コロナ禍で激変した慰問コンサート「刑務所のアイドルもオンラインで…」

 24時間365日、塀の中で厳しい規律に縛られた生活を送る受刑者たち。そんな状況下で享受できる娯楽らしい娯楽といえば有名人の「慰問」。杉良太郎はそれをライフワークにしているが、これまでにEXILEのATSUSHIや石田純一、貴乃花親方といった面々が法務省矯正支援官に任命され、刑務所をボランティアで訪れて受刑者たちを激励してきた。

「有名人の慰問はだいたい1週間ほど前に受刑者たちに告知されます。矯正指導のなかでNHKの教育番組を見せられるのですが、このビデオ学習で、突如として画面が切り替わって有名人のビデオが流れ、そこで1週間後の訪問を知るわけです。生で有名人が見れるというワクワク感で、胸が踊る日が続き、雑居(房)ではその話題で持ち切り。それが女性タレントともなれば、夜の格好のネタとなるのでより高揚感に溢れ、いつもの退屈な刑務作業もまったく苦に感じなくなるんです」

 こう話すのは、今年1月まで北関東某所の刑務所に服役していたというAさん。慰問といえば堅苦しい「講演」や「演歌」と思われがちだが、その慰問回数の多さもあって刑務所人気ナンバーワンを誇るのが女性デュオのぺぺ(Paix2)だ。窃盗犯罪と服役を繰り返してきた高齢者の元受刑者Bさんはこう話す。

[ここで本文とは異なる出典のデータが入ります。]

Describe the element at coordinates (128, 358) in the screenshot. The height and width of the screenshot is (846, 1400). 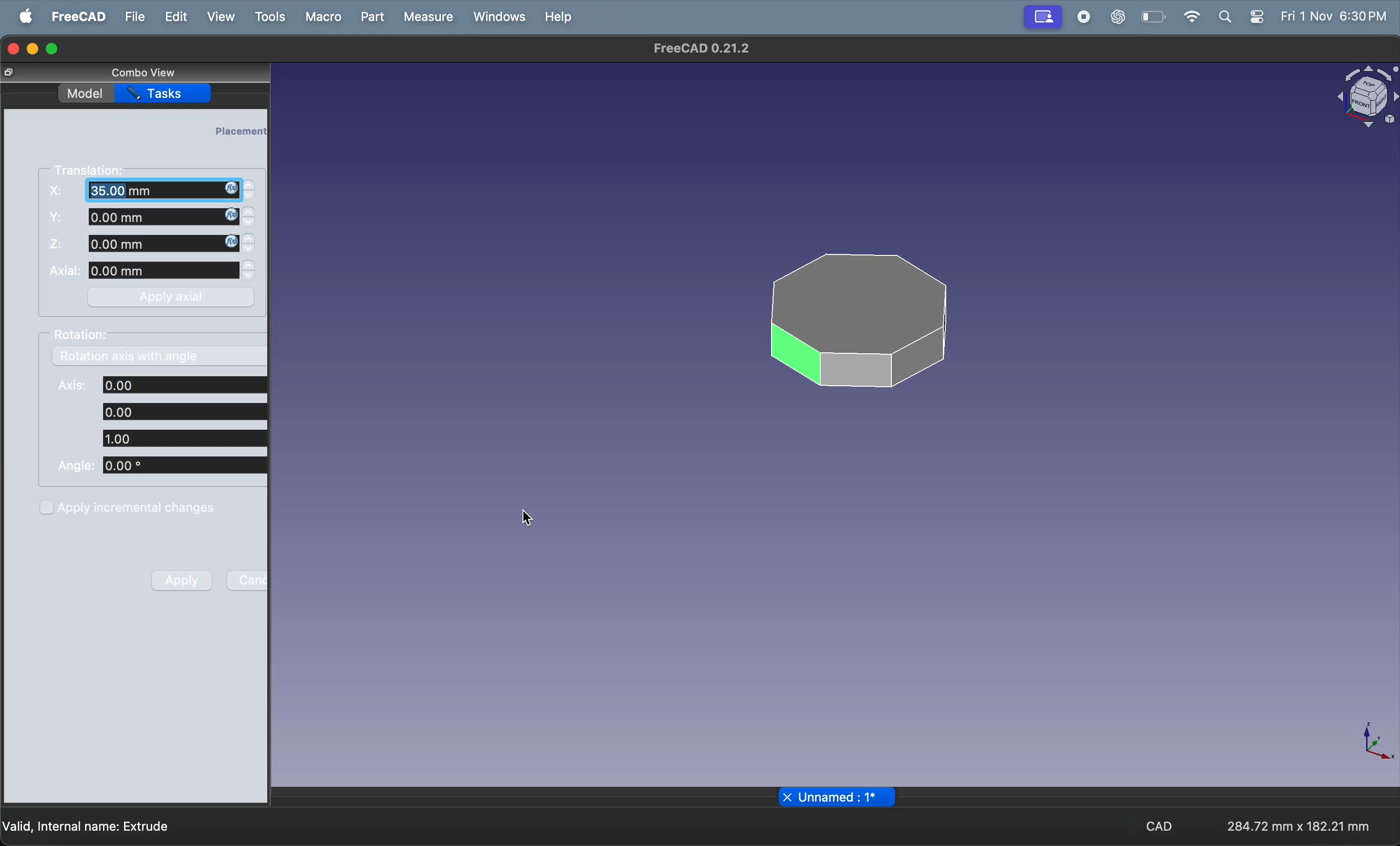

「刑務所に入って、唯一の希望がペペに会えること。シャバにいるときは全然知らなかったけど、刑務所といえばぺぺというくらい、アイドルとして認知されていますよ。オヤジ(刑務官)たちも、『刑務所に来たんだからぺぺは見とかなきゃな』と言うのがお決まりになっています。毎年、塀の中ではぺぺに送る創作詩を募集しているのですが、その応募数も相当数あります。私も作って応募しました。シャバに残した婆さんを思って歌詞をしたためたのですが、惜しくも落選してしまいました」

 メンバーのマナミとメグミはいずれも鳥取県出身。2020年には500回目となる「プリズンコンサート」を横浜刑務所で成功させて話題となった。その実績から、超ベテランの大御所ミュージシャンと思われがちだが、その若さあふれるルックスに驚く受刑者は多い。若かりし頃のWinkに似ていると評判なのだ。

 しかし昨今のコロナ禍でペペも慰問活動の自粛を余儀なくされている。

「今はぺぺのオンラインライブがテレビで見られるんですよ。実際に慰問に来たら、ただっ広い体育館で見ることになるので、ステージから遠すぎてぺぺの2人の顔をまともに拝めなかったかもしれません。テレビでぺぺの2人の顔をしっかりと見ることができました。それに慰問コンサートでは、曲に合わせて手拍子は許されるけど、歓声を上げるのはNG。違反したら懲罰になるので、ぜんぜん盛り上がれないんですよ。でもオンラインなら、声援を送ったり一緒に歌を口ずさんだりすることも許されました。オンラインライブの日は、あちこちの部屋から歓声が上がっていました」(Aさん)

 ぺぺは今も全国の受刑者をオンラインライブで励まし続けている。リモートであっても、その影響力は計り知れない。

「やっぱりペペは歌もトークも“ムショ仕様”になっているので、誰でも一発でファンになってしまいますね。目線が私たちに近いというか…。それで慰問ライブのあとは『どっちが可愛いか』『付き合うならどっちがいいか』『神聖なペペを汚すな』などと論争になって、しばしば喧嘩が起こることも…。これも“刑務所あるある”ですね」(Bさん)

 塀の中のニューノーマルとなりそうだ。